DATA PROVIDED:
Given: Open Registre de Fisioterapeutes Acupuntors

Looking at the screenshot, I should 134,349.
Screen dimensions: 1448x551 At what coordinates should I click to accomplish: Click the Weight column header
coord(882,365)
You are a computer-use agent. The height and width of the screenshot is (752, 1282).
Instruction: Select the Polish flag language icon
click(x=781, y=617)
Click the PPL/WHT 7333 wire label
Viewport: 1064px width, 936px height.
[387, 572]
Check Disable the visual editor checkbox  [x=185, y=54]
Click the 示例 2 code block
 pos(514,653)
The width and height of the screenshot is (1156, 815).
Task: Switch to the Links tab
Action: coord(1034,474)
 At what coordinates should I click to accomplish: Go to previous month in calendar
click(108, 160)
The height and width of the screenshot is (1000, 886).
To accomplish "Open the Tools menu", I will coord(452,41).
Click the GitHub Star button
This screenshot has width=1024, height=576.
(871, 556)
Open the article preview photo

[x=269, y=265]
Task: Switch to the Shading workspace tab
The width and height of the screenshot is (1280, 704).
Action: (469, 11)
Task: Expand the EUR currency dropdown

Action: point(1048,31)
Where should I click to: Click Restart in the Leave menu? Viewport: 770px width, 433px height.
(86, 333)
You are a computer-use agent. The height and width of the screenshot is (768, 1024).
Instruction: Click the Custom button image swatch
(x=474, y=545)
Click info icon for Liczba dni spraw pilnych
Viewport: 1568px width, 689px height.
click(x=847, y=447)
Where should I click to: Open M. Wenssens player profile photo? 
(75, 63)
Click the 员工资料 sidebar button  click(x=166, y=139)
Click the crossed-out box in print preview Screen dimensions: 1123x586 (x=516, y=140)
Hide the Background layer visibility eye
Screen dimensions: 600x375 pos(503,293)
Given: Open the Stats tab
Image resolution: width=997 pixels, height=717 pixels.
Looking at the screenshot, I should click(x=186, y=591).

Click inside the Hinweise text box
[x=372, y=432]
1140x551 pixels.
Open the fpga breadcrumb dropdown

TASK STATEMENT:
Output exactly the span of lines beginning at the first line of the records and ending at the line that holds "is (752, 1282).", inclusive, with no other text.

EXERCISE RESULT:
Given: Open Registre de Fisioterapeutes Acupuntors

Looking at the screenshot, I should 134,349.
Screen dimensions: 1448x551 At what coordinates should I click to accomplish: Click the Weight column header
coord(882,365)
You are a computer-use agent. The height and width of the screenshot is (752, 1282).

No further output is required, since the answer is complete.